> **Input material**:
· · · · · · ·
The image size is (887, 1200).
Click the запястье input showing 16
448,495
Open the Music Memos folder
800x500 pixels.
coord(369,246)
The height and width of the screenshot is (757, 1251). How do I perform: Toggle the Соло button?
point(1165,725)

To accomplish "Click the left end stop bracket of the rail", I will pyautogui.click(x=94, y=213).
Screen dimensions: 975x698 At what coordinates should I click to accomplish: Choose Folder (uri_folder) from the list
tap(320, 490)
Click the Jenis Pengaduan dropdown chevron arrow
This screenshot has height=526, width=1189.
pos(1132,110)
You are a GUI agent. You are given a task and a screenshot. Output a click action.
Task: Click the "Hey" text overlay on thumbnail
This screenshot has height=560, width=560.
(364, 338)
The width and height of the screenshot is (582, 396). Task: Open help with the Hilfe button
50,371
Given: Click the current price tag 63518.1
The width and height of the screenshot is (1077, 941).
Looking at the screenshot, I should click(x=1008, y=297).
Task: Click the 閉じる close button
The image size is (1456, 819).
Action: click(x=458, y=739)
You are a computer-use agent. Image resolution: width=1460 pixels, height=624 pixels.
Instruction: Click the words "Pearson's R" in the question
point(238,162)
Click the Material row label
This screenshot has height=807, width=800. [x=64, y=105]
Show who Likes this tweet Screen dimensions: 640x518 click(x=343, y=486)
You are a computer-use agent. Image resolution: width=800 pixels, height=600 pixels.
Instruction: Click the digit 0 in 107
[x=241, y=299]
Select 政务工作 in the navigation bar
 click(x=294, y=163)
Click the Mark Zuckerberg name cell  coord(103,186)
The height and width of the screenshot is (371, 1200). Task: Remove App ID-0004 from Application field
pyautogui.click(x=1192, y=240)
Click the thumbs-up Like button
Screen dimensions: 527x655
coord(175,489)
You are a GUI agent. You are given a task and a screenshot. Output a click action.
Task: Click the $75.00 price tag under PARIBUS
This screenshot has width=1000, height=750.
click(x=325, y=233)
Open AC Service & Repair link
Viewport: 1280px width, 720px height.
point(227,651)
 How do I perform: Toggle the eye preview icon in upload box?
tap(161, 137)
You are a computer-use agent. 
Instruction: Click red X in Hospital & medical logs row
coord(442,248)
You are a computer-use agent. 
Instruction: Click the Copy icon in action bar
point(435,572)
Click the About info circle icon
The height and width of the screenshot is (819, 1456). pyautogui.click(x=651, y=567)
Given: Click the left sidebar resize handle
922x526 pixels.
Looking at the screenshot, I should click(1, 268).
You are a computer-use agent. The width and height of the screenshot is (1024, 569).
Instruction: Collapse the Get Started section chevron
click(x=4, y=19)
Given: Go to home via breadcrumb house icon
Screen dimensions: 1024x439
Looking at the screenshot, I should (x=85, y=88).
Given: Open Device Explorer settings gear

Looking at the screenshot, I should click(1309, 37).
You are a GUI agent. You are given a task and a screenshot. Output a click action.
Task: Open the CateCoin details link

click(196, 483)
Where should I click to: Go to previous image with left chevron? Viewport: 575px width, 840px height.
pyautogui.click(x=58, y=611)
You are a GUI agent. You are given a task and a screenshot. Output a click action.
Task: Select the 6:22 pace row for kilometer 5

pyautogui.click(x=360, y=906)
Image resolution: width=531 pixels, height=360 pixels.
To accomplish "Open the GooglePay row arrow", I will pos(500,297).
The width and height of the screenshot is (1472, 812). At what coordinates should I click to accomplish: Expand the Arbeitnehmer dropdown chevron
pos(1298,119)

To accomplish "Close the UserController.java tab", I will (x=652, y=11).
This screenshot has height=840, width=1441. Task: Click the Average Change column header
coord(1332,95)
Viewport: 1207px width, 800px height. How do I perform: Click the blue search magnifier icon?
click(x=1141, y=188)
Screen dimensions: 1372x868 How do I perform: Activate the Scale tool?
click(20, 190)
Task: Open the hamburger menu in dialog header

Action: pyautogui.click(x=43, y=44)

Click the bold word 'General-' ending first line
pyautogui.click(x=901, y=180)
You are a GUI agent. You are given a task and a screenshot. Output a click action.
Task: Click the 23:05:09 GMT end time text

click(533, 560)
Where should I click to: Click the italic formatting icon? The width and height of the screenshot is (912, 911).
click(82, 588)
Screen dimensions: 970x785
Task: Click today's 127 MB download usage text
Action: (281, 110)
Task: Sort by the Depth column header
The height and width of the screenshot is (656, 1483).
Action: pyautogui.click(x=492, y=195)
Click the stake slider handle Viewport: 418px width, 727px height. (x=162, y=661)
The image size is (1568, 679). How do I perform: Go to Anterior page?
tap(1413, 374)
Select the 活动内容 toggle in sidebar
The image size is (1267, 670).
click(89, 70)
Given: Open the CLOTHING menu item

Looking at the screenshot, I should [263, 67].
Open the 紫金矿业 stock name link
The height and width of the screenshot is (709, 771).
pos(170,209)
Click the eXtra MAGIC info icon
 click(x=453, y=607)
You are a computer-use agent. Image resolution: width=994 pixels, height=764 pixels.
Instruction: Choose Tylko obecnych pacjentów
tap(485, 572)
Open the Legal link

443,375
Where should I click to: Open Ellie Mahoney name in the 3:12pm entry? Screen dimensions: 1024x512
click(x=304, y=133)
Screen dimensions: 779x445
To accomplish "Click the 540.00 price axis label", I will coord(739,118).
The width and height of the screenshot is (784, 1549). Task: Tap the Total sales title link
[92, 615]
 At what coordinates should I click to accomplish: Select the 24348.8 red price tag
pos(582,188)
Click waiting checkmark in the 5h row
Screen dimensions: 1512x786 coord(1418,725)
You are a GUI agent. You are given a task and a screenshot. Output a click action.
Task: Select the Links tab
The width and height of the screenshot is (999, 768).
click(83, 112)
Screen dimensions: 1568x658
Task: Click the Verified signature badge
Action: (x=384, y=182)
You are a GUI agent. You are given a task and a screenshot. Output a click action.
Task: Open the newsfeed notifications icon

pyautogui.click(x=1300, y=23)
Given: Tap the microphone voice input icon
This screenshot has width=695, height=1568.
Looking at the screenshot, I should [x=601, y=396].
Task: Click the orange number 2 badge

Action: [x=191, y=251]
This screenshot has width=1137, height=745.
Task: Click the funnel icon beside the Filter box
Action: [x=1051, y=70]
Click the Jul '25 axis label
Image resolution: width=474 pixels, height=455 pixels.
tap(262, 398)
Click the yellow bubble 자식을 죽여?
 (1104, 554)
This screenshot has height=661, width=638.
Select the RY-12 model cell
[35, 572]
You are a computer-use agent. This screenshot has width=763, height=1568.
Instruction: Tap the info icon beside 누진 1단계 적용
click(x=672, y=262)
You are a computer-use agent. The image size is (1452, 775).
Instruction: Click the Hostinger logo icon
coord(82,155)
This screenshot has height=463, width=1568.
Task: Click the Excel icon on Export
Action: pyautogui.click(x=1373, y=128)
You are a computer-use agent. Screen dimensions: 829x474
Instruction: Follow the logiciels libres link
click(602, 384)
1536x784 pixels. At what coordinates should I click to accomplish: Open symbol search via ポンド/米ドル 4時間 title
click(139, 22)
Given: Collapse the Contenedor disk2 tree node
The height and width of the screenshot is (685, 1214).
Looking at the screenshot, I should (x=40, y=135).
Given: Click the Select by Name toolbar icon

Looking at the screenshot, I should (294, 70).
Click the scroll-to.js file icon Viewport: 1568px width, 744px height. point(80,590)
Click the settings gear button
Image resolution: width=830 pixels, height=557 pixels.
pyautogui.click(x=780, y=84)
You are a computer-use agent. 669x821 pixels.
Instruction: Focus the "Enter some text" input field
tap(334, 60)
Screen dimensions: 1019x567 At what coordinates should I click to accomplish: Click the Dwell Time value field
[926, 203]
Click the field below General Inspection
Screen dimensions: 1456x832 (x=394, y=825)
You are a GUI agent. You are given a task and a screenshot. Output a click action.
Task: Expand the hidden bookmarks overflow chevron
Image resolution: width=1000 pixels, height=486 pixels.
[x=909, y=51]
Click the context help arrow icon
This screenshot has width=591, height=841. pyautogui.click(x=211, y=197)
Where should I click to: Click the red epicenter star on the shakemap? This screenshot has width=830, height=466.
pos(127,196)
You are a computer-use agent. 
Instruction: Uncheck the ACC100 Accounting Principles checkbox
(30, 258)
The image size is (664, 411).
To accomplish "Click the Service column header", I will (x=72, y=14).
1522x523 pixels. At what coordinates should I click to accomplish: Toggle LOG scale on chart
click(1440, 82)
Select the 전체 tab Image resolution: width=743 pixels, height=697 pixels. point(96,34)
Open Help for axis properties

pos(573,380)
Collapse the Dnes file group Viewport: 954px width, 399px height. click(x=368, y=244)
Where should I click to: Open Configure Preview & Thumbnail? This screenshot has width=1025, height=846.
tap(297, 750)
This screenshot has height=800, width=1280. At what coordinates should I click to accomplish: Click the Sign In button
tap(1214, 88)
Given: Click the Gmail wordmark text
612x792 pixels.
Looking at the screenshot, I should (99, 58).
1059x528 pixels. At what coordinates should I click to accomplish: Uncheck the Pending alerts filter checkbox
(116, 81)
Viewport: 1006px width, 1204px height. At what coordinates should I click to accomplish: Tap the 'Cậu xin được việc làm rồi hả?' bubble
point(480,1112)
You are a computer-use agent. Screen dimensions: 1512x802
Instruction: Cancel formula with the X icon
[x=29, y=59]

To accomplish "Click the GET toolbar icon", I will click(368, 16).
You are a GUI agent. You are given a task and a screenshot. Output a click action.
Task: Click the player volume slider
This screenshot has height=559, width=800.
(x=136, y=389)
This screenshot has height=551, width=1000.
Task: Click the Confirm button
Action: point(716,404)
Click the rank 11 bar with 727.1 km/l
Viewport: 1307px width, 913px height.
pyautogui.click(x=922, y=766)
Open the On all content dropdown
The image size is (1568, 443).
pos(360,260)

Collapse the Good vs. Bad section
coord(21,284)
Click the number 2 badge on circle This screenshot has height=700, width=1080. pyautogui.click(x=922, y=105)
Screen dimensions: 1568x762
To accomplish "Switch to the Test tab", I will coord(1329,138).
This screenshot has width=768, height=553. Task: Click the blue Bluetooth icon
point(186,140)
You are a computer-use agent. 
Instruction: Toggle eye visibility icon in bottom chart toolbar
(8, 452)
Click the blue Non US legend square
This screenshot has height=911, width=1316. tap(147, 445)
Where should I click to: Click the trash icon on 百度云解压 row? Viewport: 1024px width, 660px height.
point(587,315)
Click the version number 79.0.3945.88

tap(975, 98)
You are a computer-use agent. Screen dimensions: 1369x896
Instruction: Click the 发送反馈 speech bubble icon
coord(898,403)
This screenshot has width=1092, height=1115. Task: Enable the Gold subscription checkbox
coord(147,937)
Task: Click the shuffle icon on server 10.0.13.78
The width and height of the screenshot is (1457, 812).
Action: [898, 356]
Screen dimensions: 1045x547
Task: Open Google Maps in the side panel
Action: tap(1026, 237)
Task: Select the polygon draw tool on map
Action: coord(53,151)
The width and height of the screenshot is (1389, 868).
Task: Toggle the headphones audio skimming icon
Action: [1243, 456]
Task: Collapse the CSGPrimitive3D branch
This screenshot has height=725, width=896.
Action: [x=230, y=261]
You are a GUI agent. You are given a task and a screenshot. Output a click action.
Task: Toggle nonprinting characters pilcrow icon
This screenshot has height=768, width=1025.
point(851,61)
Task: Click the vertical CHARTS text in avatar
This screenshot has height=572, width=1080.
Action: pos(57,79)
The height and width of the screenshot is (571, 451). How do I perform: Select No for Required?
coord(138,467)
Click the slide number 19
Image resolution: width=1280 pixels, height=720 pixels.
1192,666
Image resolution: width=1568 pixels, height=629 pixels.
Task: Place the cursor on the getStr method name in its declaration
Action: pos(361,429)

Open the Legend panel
· · · · · · ·
> **What is needed**: Restate, please, word for word the span of records running from the first line to the line bearing "You are a computer-use agent. Image resolution: width=800", both included, and nothing outside it.

> **Answer box**:
The image size is (887, 1200).
Click the запястье input showing 16
448,495
Open the Music Memos folder
800x500 pixels.
coord(369,246)
The height and width of the screenshot is (757, 1251). How do I perform: Toggle the Соло button?
point(1165,725)

To accomplish "Click the left end stop bracket of the rail", I will pyautogui.click(x=94, y=213).
Screen dimensions: 975x698 At what coordinates should I click to accomplish: Choose Folder (uri_folder) from the list
tap(320, 490)
Click the Jenis Pengaduan dropdown chevron arrow
This screenshot has height=526, width=1189.
pos(1132,110)
You are a GUI agent. You are given a task and a screenshot. Output a click action.
Task: Click the "Hey" text overlay on thumbnail
This screenshot has height=560, width=560.
(364, 338)
The width and height of the screenshot is (582, 396). Task: Open help with the Hilfe button
50,371
Given: Click the current price tag 63518.1
The width and height of the screenshot is (1077, 941).
Looking at the screenshot, I should click(x=1008, y=297).
Task: Click the 閉じる close button
The image size is (1456, 819).
Action: click(x=458, y=739)
You are a computer-use agent. Image resolution: width=1460 pixels, height=624 pixels.
Instruction: Click the words "Pearson's R" in the question
point(238,162)
Click the Material row label
This screenshot has height=807, width=800. [x=64, y=105]
Show who Likes this tweet Screen dimensions: 640x518 click(x=343, y=486)
You are a computer-use agent. Image resolution: width=800 pixels, height=600 pixels.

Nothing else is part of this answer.